*Brano riportato:*
◆ ◆ ◆ ◆

Si noti comunque che anche questo studio pone l’italiano medio pienamente nel livello 2 di competenza, e abbiamo già visto che neppure quelli al livello 1 sono davvero analfabeti funzionali.

Cosa resta dunque di tutta la storia dell’analfabetismo funzionale, dopo che la si è sottoposta a un’indagine più rigorosa? Ben poco. Semplicemente, nell’Italia contemporanea ci sono nella popolazione vari gradi di competenza lessicale, matematica, logica, proprio come avviene in molti altri Paesi; chi è messo peggio avrebbe solo da guadagnarci, naturalmente, a cavarsela meglio, ma non è tagliato fuori dalla vita sociale, se non per quanto riguarda una piccolissima minoranza composta soprattutto da anziani con problemi mentali; il problema sembra collegato alla condizione socio-economico generale del Paese e dunque, presumibilmente, alla qualità del suo sistema scolastico e universitario.

◆ ◆ ◆ ◆

*Dati forniti:*

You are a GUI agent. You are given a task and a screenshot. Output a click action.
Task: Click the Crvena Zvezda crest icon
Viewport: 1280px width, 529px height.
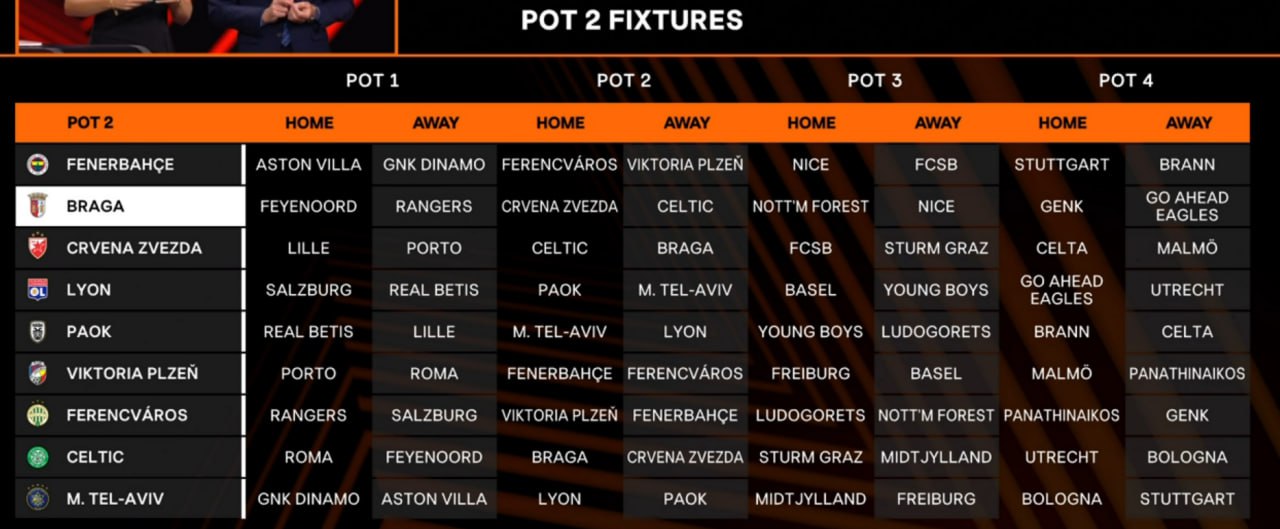38,248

◆ ◆ ◆ ◆

*Compito di lavoro:* Riprendi il brano sull'analfabetismo funzionale in Italia e proseguilo subito dopo la sua ultima frase. I dati non hanno alcun ruolo in questo compito.

*Risposta al compito:*
Sicuramente pensare che esista una statistica clamorosa che “spiega” tutto ciò che non ci piace nella gente è molto rassicurante per un certo tipo di persone. Dà, specialmente al ceto medio moderatamente progressista (l’elettorato tipico del PD milanese, per capirci), la compiaciuta certezza di essere dalla parte della ragione per motivi antropologico-genetici. Che questo tipo di argomentazioni, tipicamente di destra (e infatti ovunque collegate al razzismo e all’odio verso il proletariato “cavernicolo”, i chav britannici o la racaille francese), abbiano sfondato perlomeno nel centrosinistra e talvolta anche a sinistra, è un’ennesima prova del fatto che esiste un grosso problema in Italia: la sinistra di destra.

Abolizione del suffragio universale: «A 50 anni suonati non conoscete la differenza tra 'e' ed 'è' ma pensate di comprendere i virus e la medicina.»

Idee di destra espresse in una pagina che si reputa di sinistra, con tanto di arcobaleno LGBT nell’avatar: abolire il suffragio universale (fascismo o monarchia assoluta), dileggio del popolo che fa errori ortofragici, proibizione per le masse di discutere di questioni di Sanità pubblica durante una pandemia

Il modo più chiaro e netto per schierarsi correttamente quando si sente parlare di analfabetismo funzionale è dire: basta parlare degli analfabeti funzionali! Tagliando con l’accetta: gli analfabeti funzionali non esistono! Più ironicamente: chi parla di analfabetismo funzionale è un analfabeta funzionale! L’analfabetismo funzionale non spiega nulla di significativo sulla società italiana e quindi è una categoria da non utilizzare. Sforzandosi di usarne altre più fondate probabilmente si produrranno analisi più profonde.